§ **What to work on**:
Rewrite the text of the items below with every "screenshot" changed to "screen capture" and everything else left as it is. Leave the pictures out of your version.

§ **Material for the task**:
▼

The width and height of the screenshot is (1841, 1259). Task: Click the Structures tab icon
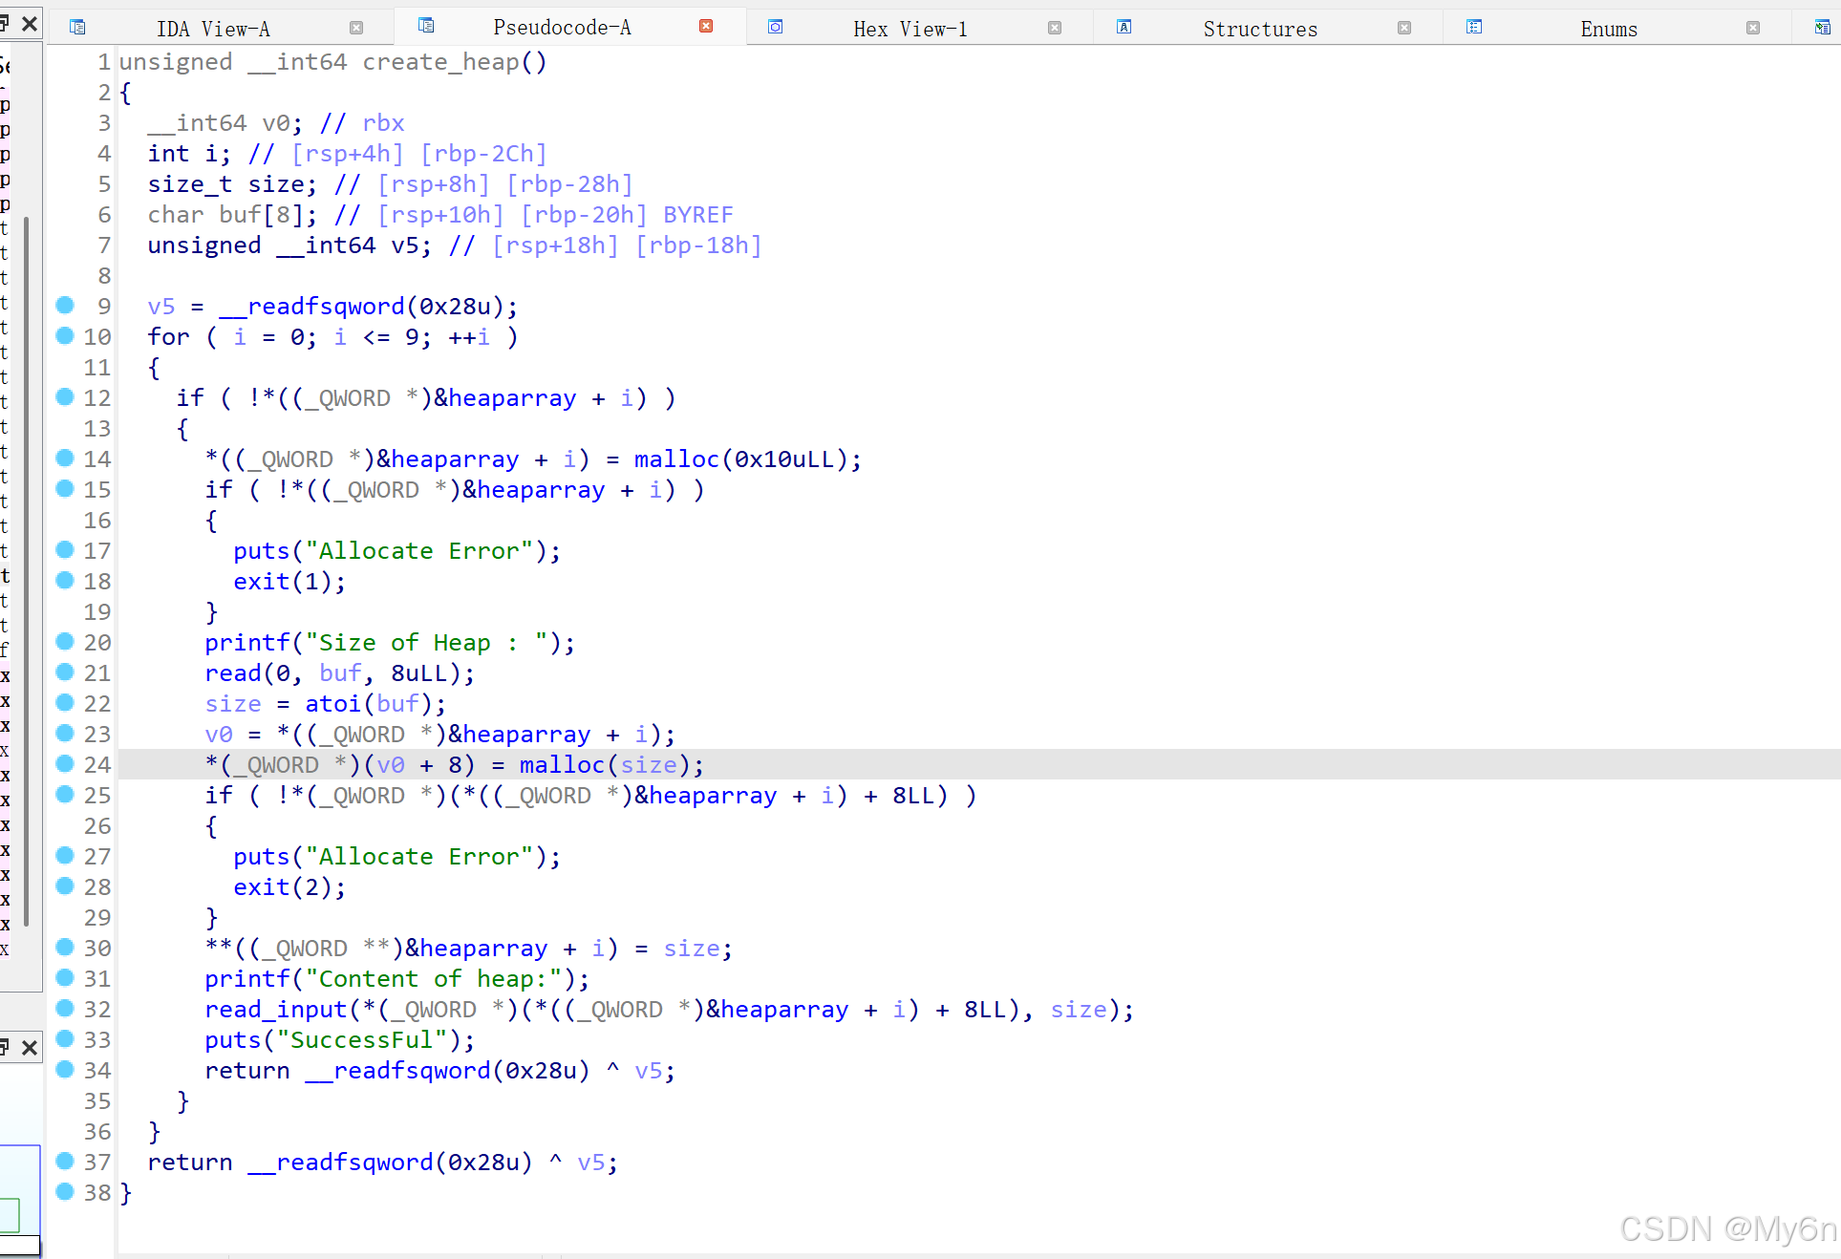pyautogui.click(x=1124, y=28)
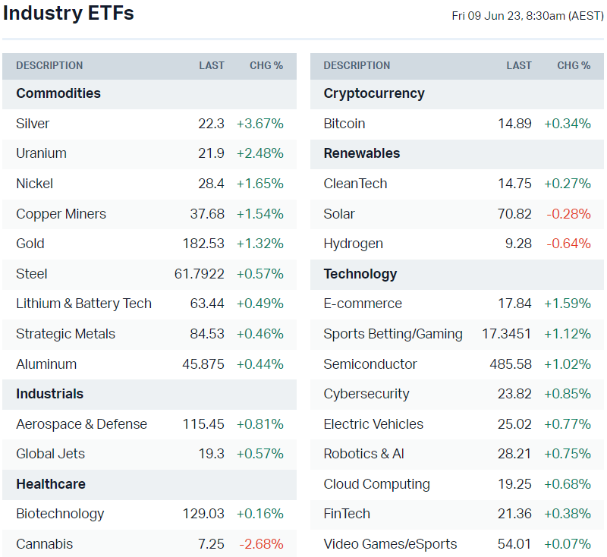Click the Silver ETF row name
Screen dimensions: 607x557
coord(33,124)
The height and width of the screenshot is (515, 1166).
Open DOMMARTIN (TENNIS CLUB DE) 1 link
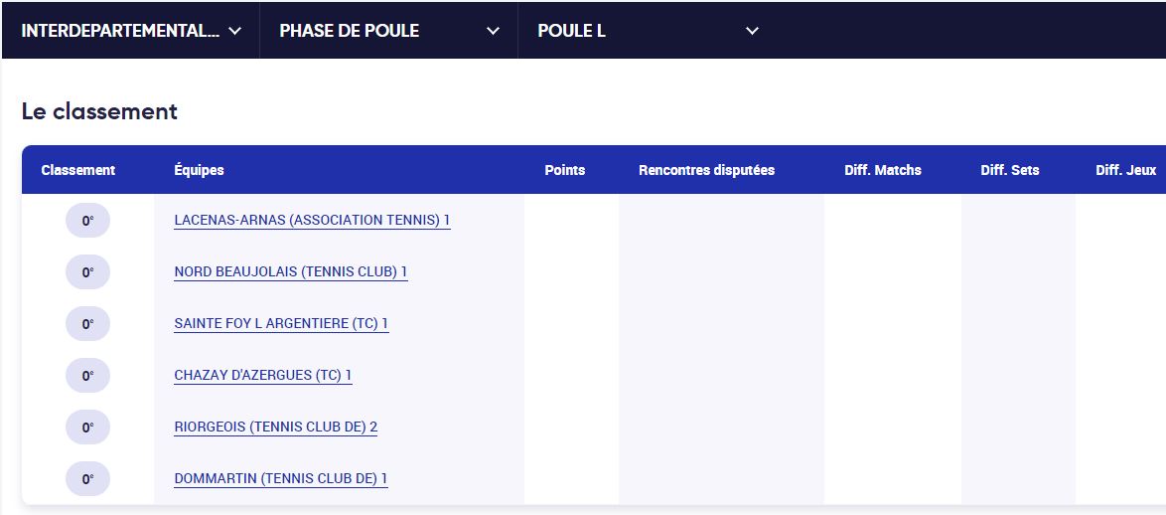(x=281, y=478)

▲

§ **Result of this task**:
The width and height of the screen capture is (1841, 1259). Task: Click the Structures tab icon
pyautogui.click(x=1124, y=28)
Click the Silver ETF row name
Screen dimensions: 607x557
coord(33,124)
The height and width of the screen capture is (515, 1166).
Open DOMMARTIN (TENNIS CLUB DE) 1 link
(x=281, y=478)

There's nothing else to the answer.